::: Task data

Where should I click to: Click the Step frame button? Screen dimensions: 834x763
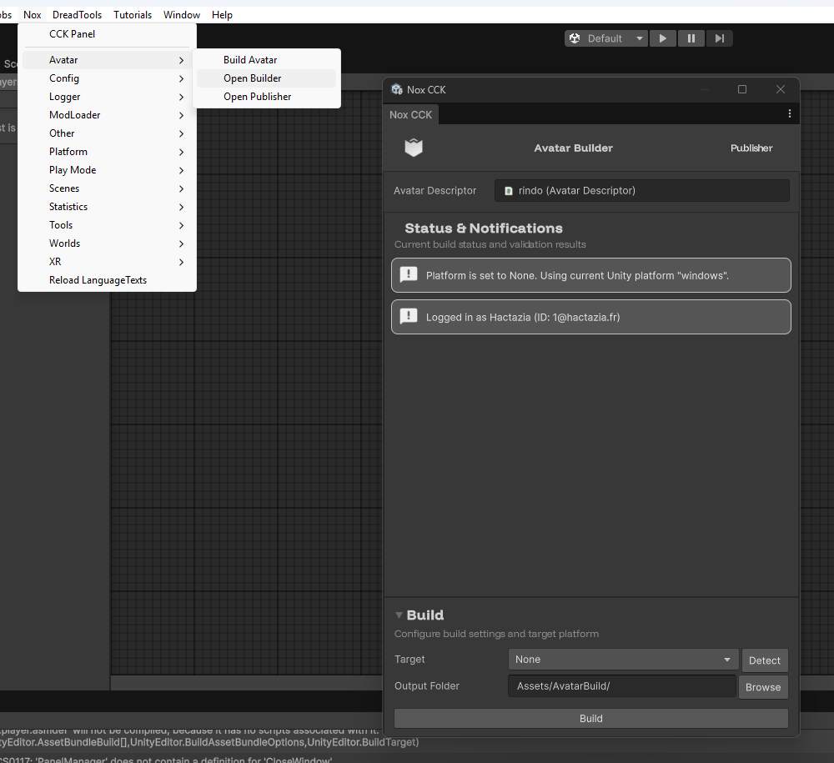[719, 38]
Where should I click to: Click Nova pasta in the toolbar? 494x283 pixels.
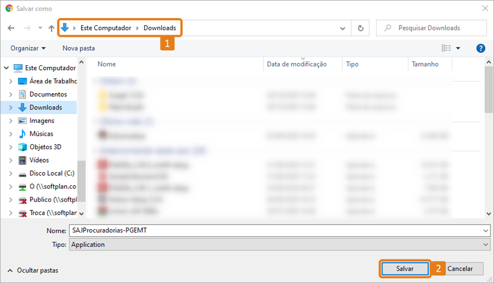point(78,48)
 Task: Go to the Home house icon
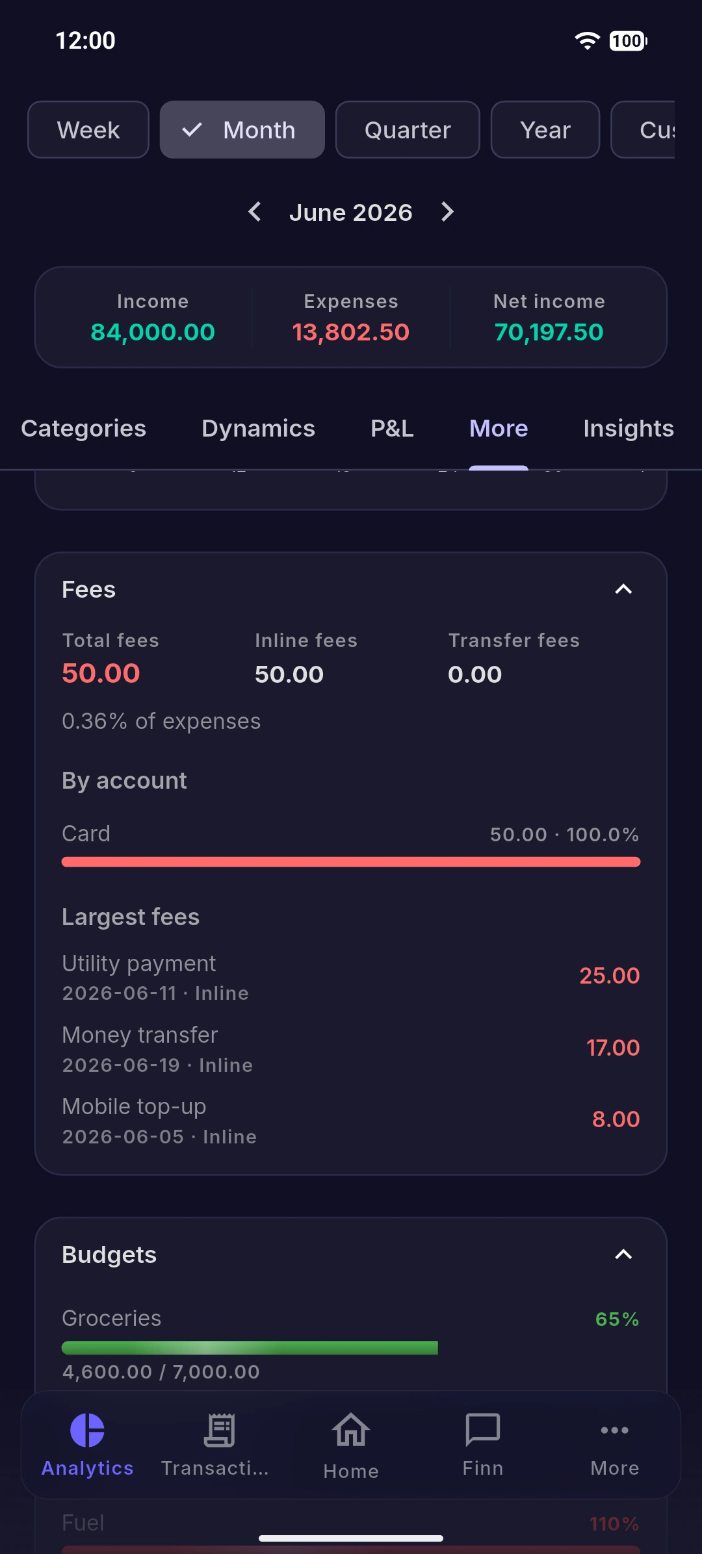coord(351,1430)
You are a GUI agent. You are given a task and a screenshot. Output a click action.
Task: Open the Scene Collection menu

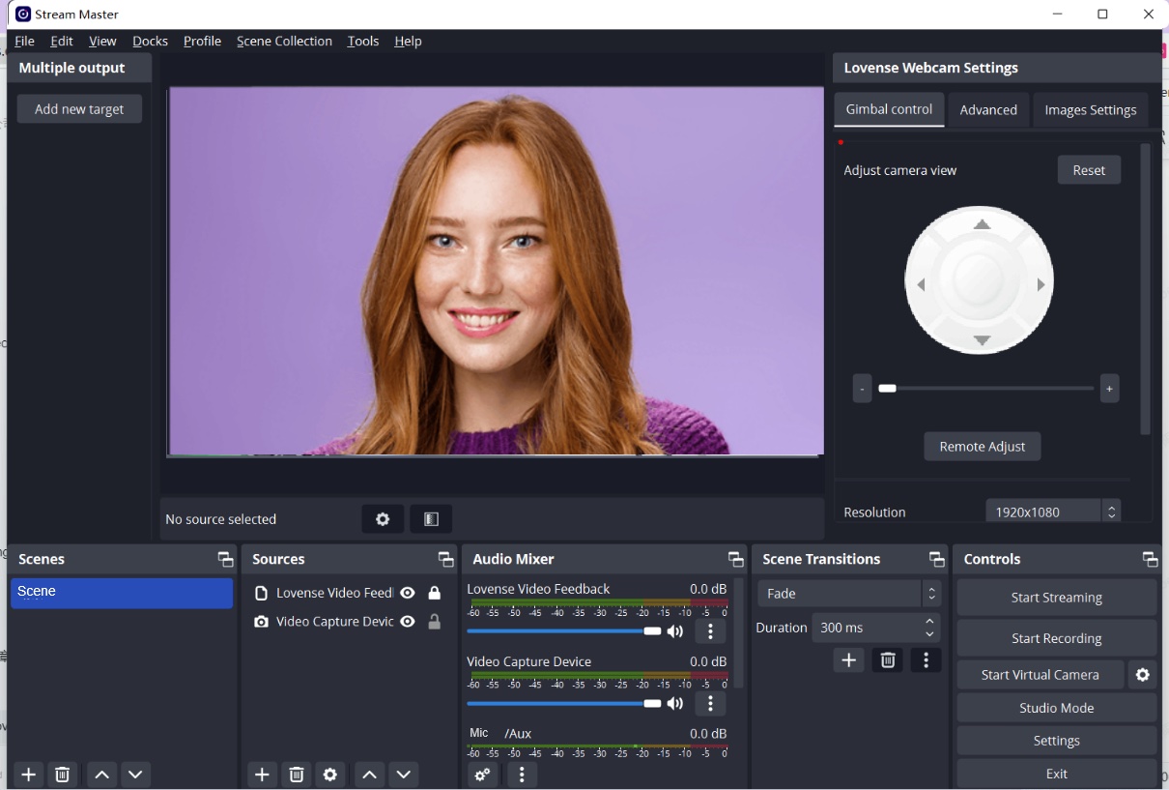click(x=284, y=42)
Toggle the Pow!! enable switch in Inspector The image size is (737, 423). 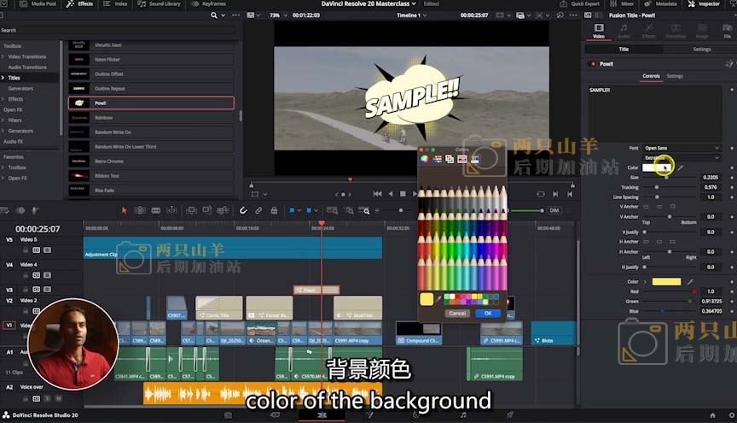pos(591,64)
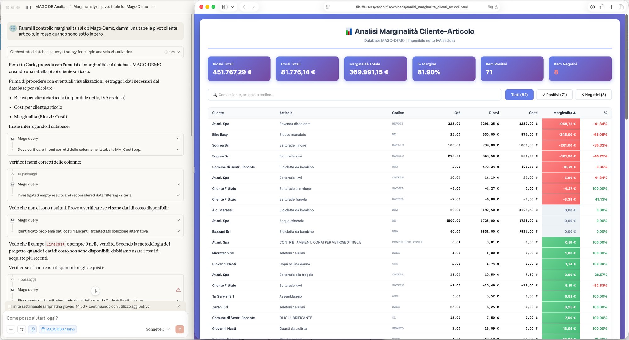Expand the orchestrated database query strategy block
This screenshot has width=629, height=340.
tap(178, 52)
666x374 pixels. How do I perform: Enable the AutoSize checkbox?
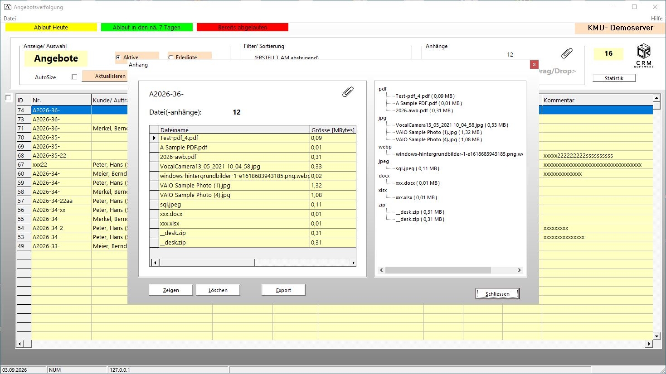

::::::

Lay out the listing from its first line through the line containing "coord(351,1430)" as a Markdown table with the columns Row and Line, one numbered row per line and no blank lines. Leave the pictures out.

| Row | Line |
|---|---|
| 1 | Where should I click to: Click the Step frame button? Screen dimensions: 834x763 |
| 2 | [719, 38] |
| 3 | Where should I click to: Click Nova pasta in the toolbar? 494x283 pixels. |
| 4 | point(78,48) |
| 5 |  Task: Go to the Home house icon |
| 6 | coord(351,1430) |